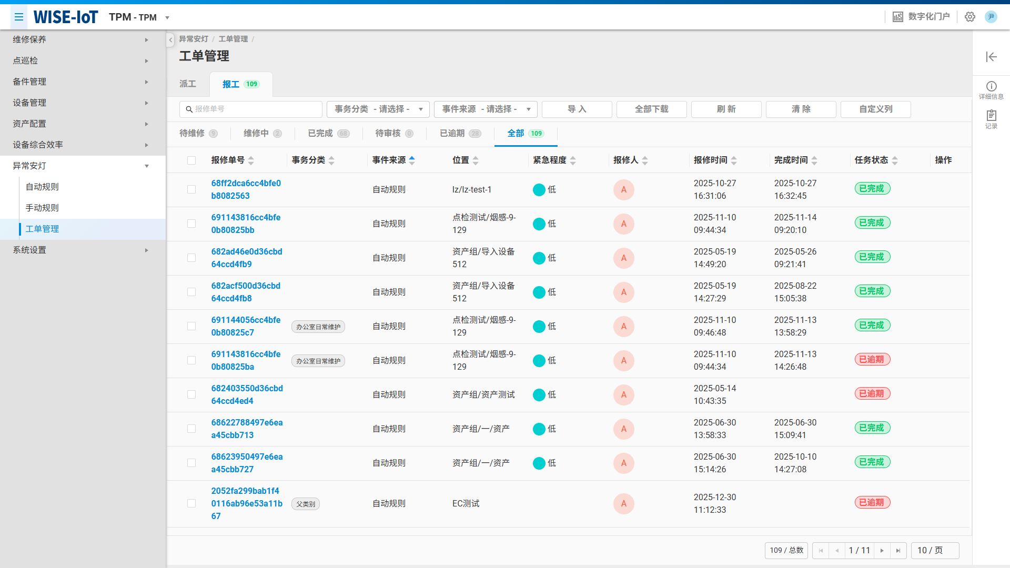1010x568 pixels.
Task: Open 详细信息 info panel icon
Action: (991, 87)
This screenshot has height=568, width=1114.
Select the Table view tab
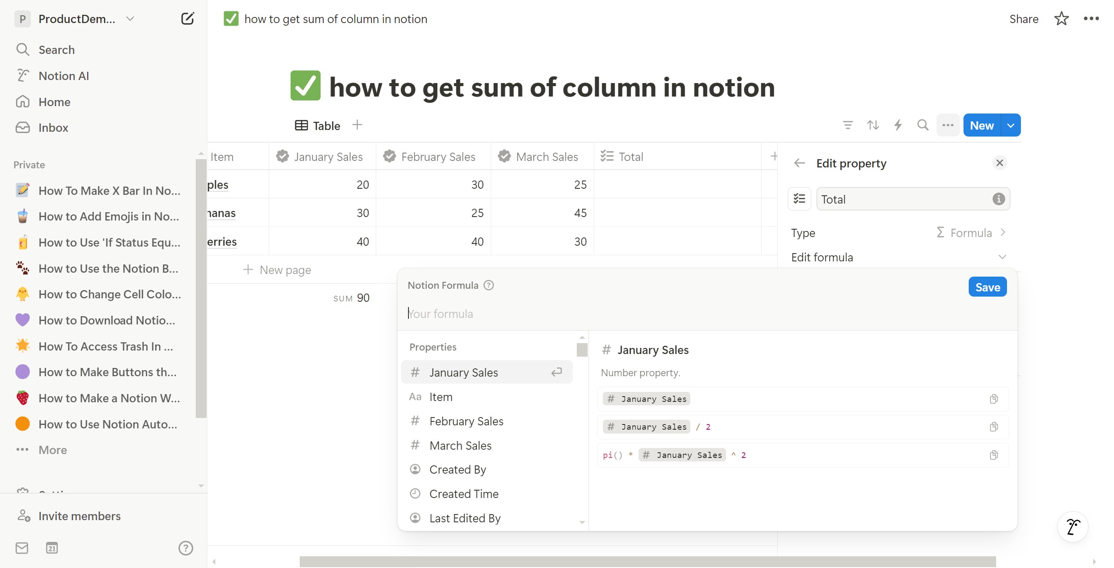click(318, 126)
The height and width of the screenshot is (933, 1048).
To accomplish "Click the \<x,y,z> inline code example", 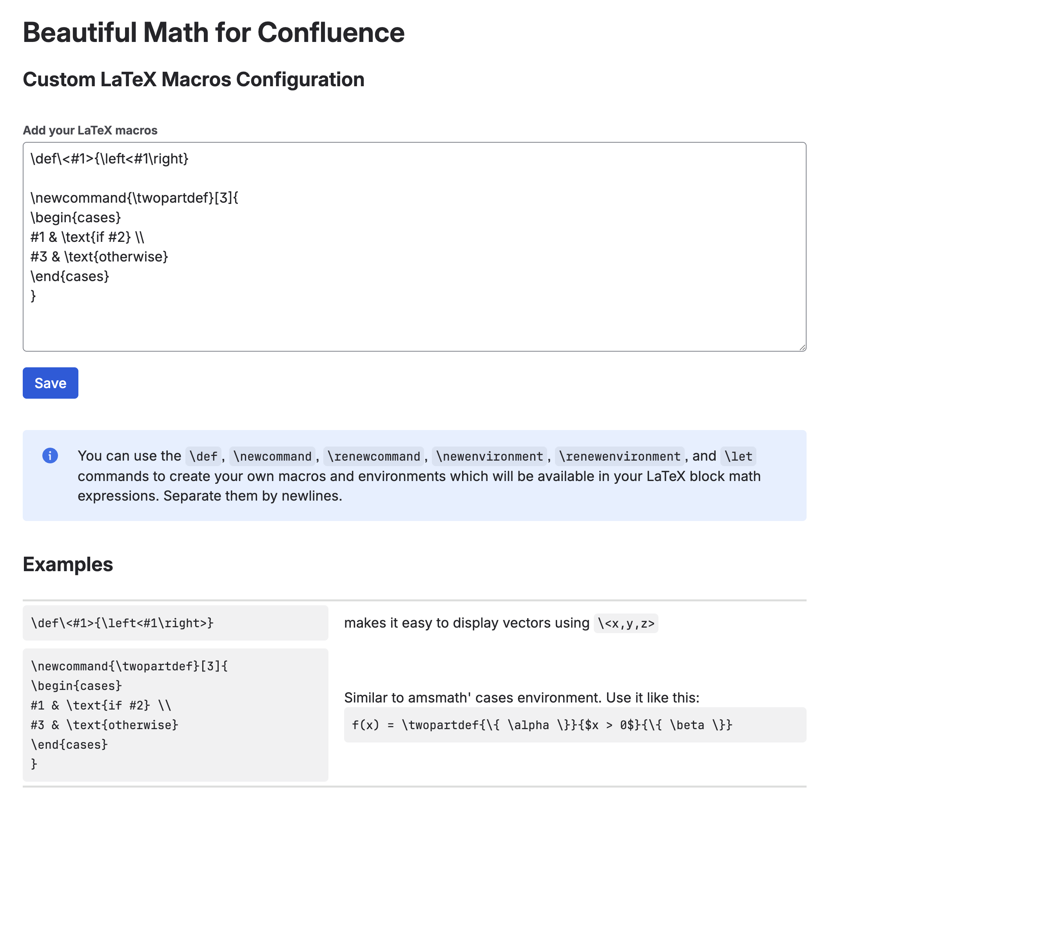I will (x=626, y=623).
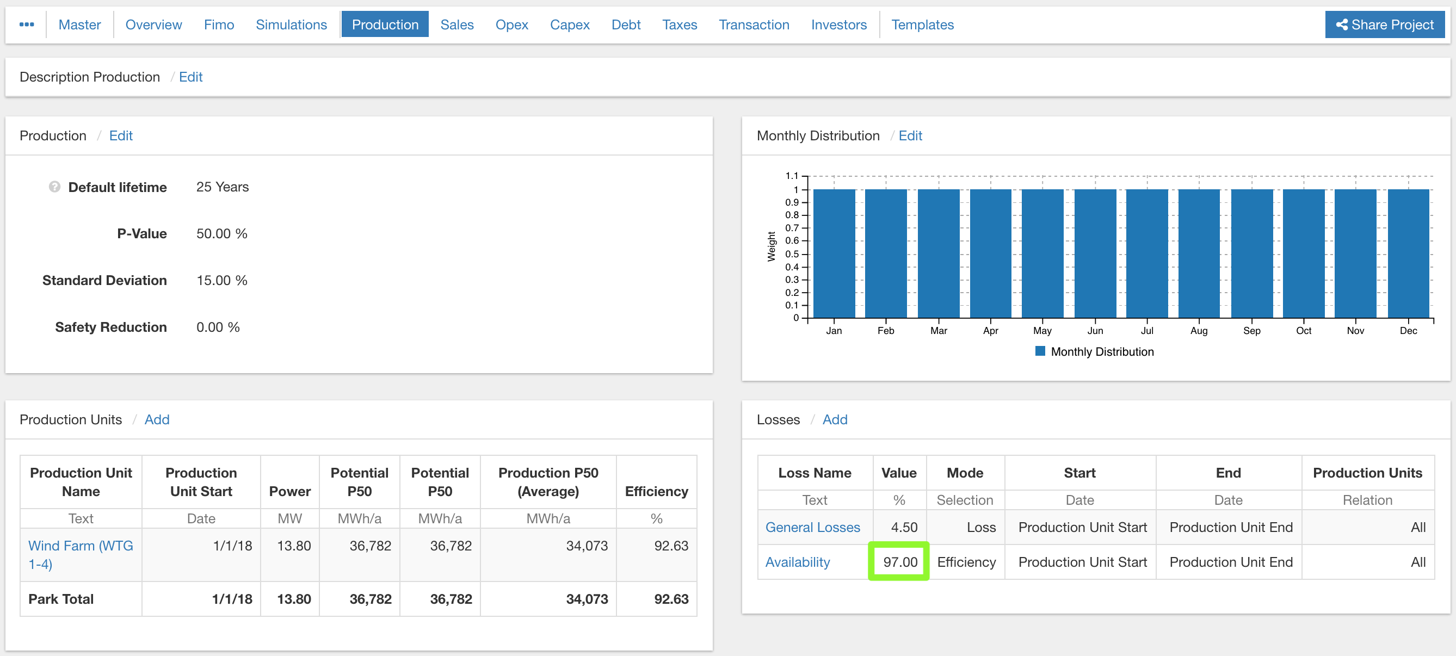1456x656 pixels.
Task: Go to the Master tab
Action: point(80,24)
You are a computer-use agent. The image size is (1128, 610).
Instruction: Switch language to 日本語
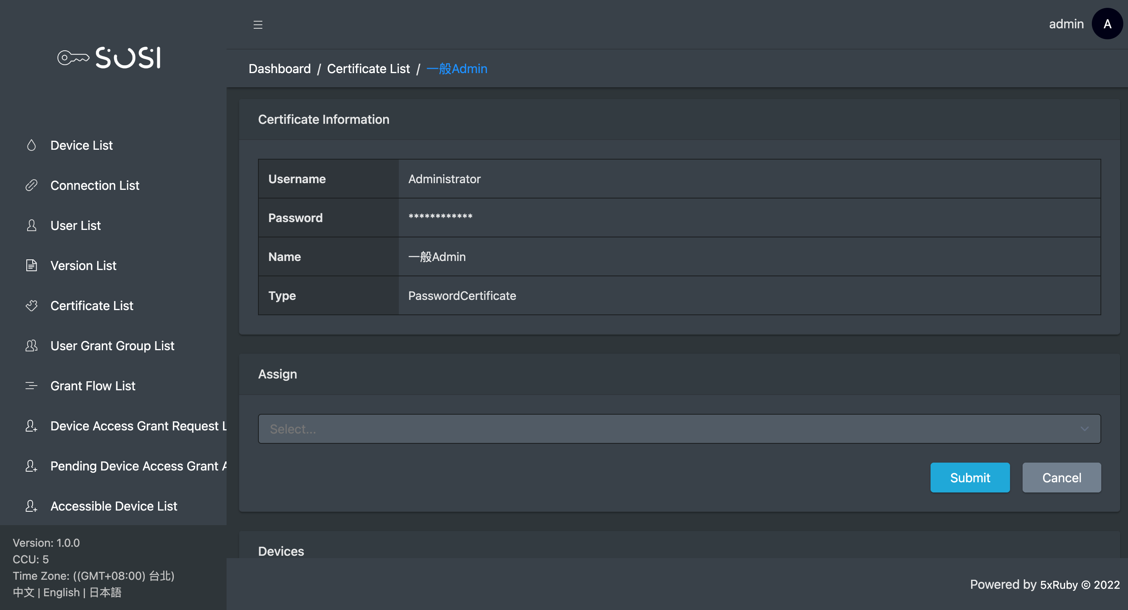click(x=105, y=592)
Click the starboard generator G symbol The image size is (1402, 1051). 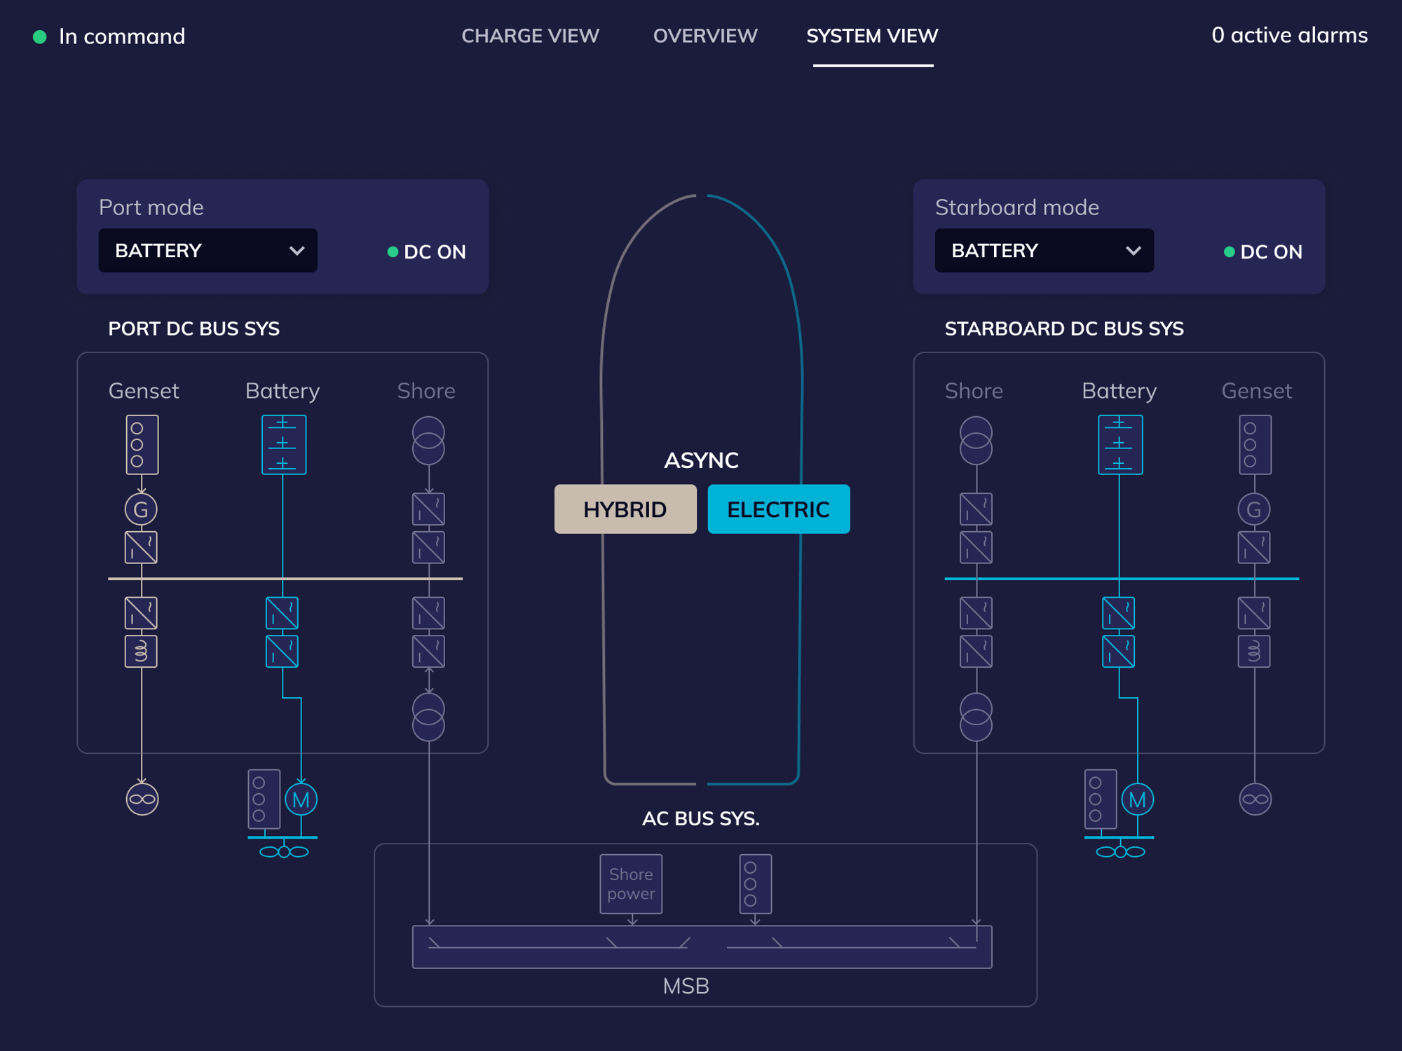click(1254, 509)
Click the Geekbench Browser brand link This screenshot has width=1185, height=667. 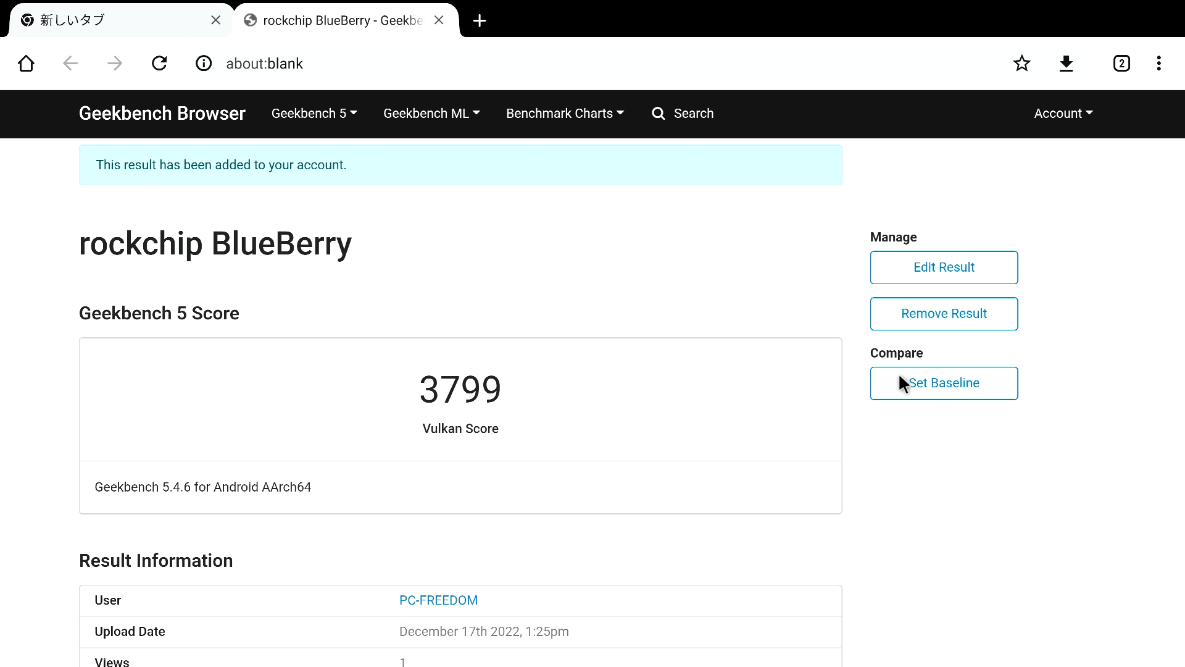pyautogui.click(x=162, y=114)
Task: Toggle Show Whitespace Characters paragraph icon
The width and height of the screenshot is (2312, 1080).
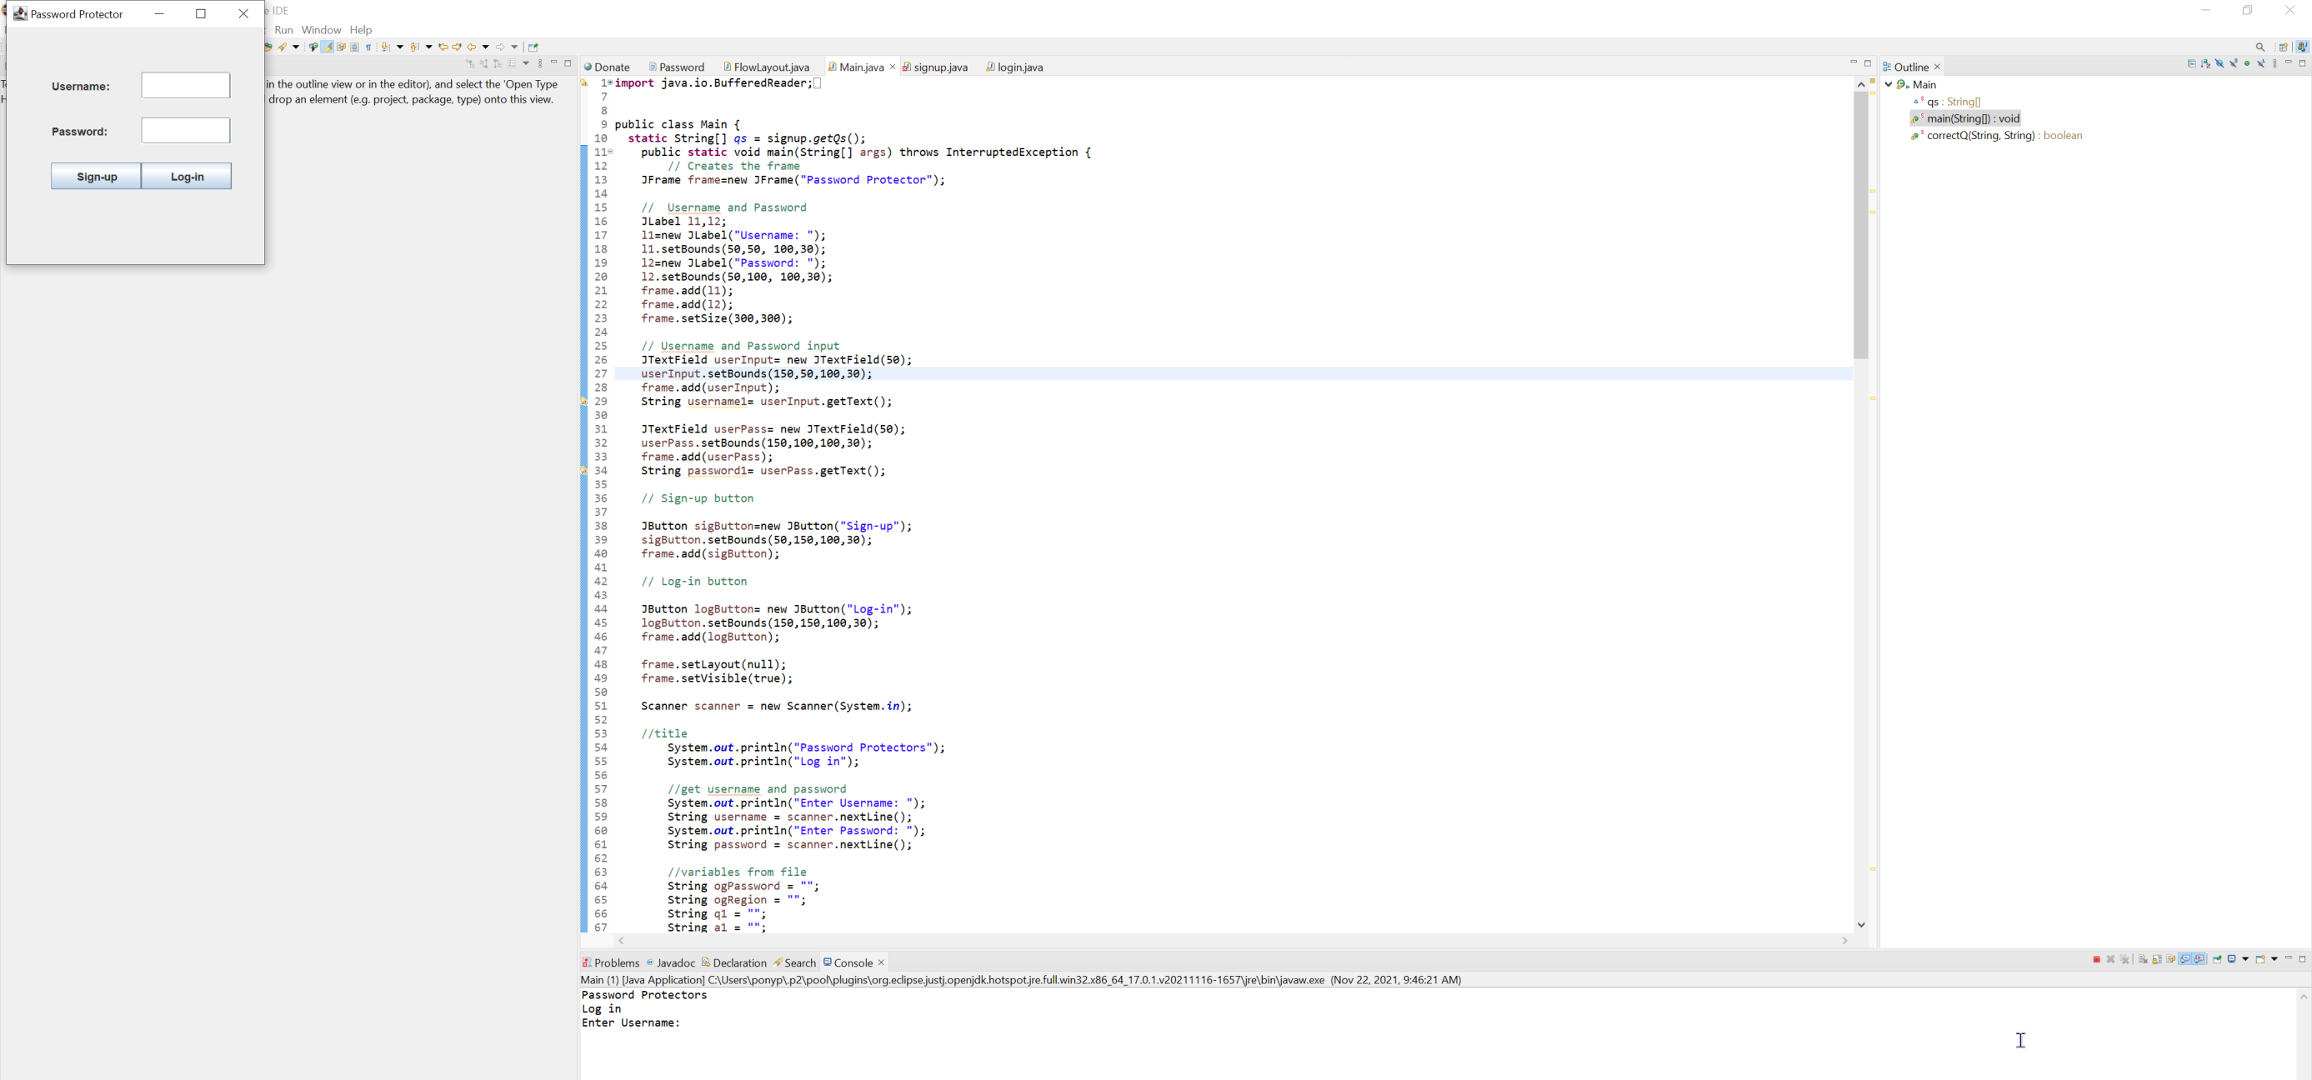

**What is needed**
Take the line that contains "Task: Toggle Show" and all lines after it to the end of the material above, and copy them verbatim without any images.

**Response for this exercise**
Task: Toggle Show Whitespace Characters paragraph icon
The width and height of the screenshot is (2312, 1080).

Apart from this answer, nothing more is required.